Hospital improvements in the central and eastern Fraser Valley (Abbotsford/Mission to Hope) are historically funded 40% by the hospital district, which raises money through property taxes.

But a decades-old agreement created a very different system in Langley and the rest of Metro Vancouver. There, the health authority and province cover 100% of the cost of hospital upgrades. In exchange, the regional district is in charge of regional transit, and funds Translink through property tax dollars and from gas taxes.

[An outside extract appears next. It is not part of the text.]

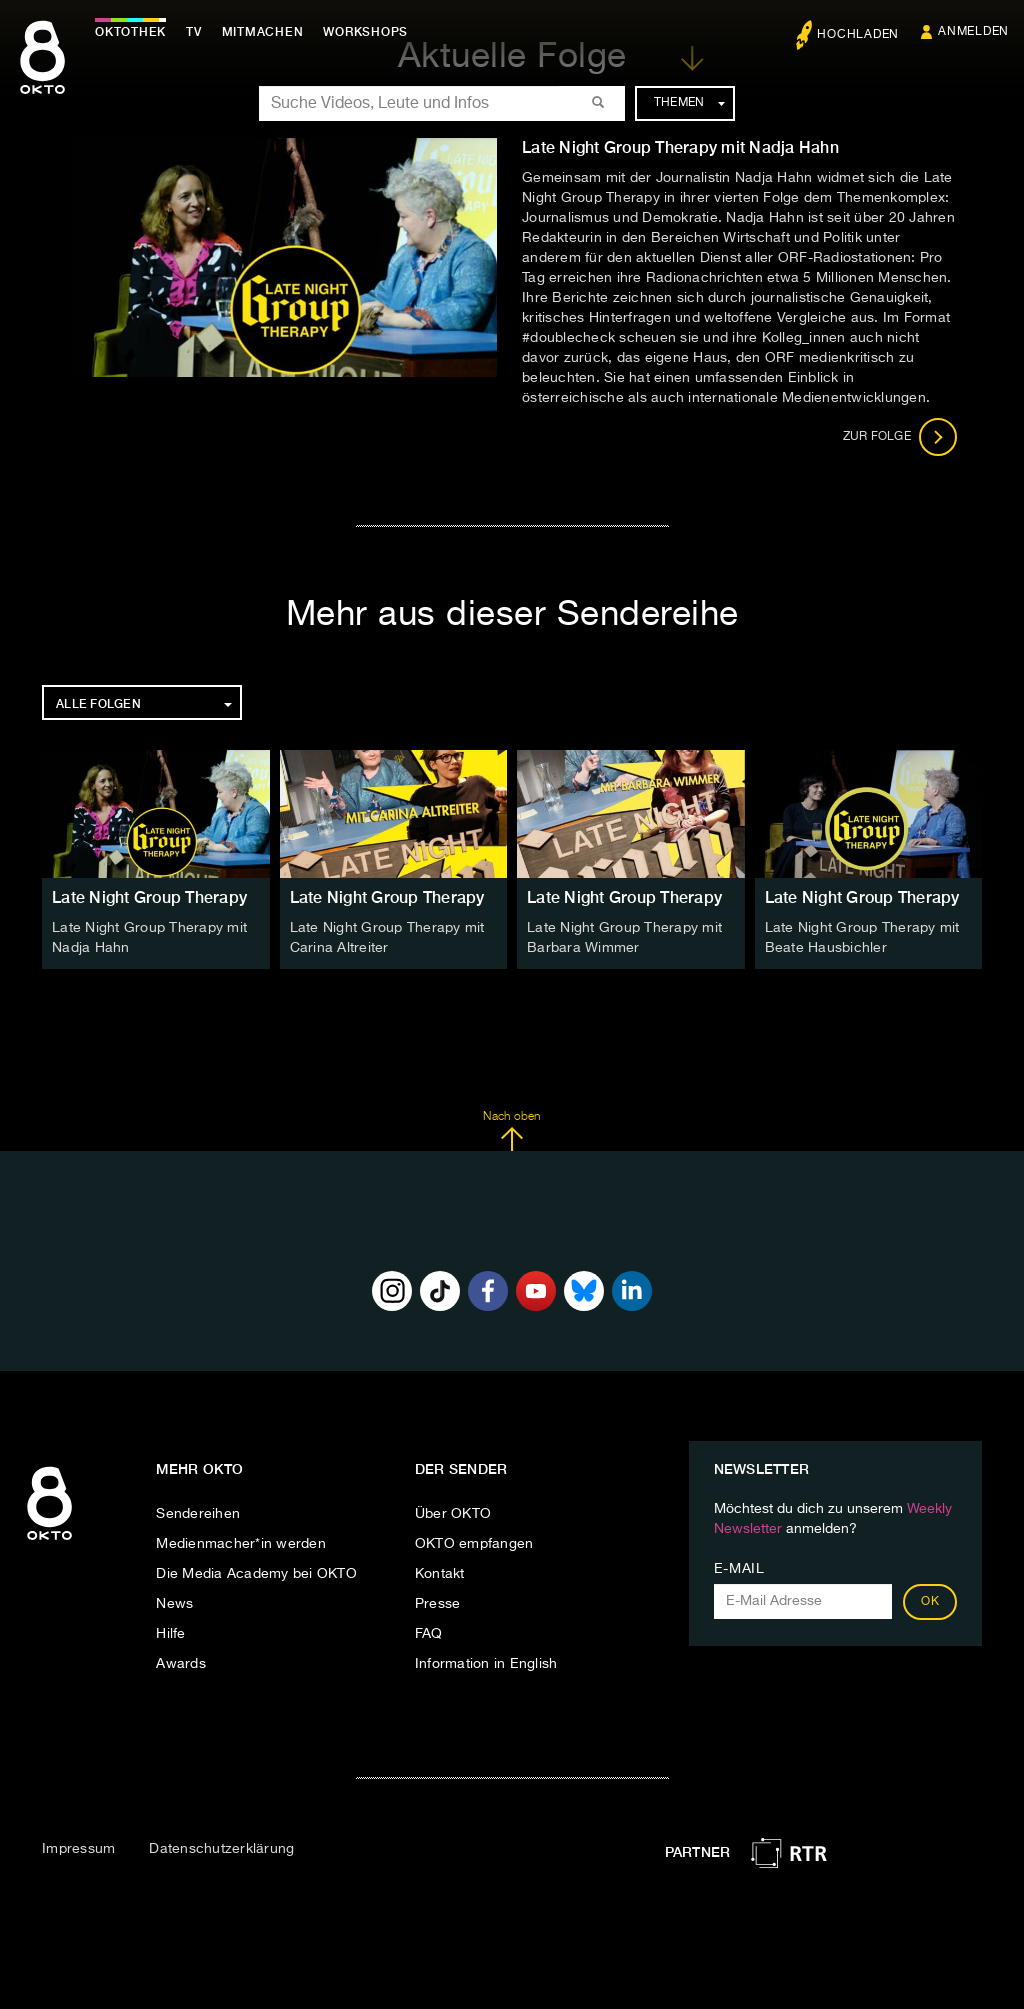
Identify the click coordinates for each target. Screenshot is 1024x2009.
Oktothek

It’s the gas tax part of the equation that Lum was particularly interested in during a recent meeting of the Fraser Valley Regional Hospital District—the body tasked with raising and overseeing property tax money for health care in the eastern Fraser Valley.

Lum pointed out that Metro Vancouver’s use of gas taxes means that Fraser Valley residents who fuel up in Vancouver help fund Translink, the existence of which means the provincial government covers the full cost of hospital upgrades.

Lum wants the province to explain “how they’re ensuring equity” across the region and to Fraser Valley residents who pay both for local hospital upgrades through their property taxes and might also prop up the transit-for-health agreement in Vancouver when they buy gas there.

Mission Mayor Paul Horn said locals also need an explanation as to why requests for more money have increased. In each of the last two years, Fraser Health has asked the hospital district for more than $4 million in funding, more than twice the $1.8 million usually provided by the district.

“We need understanding of why there was such a difference in the request,” Horn said.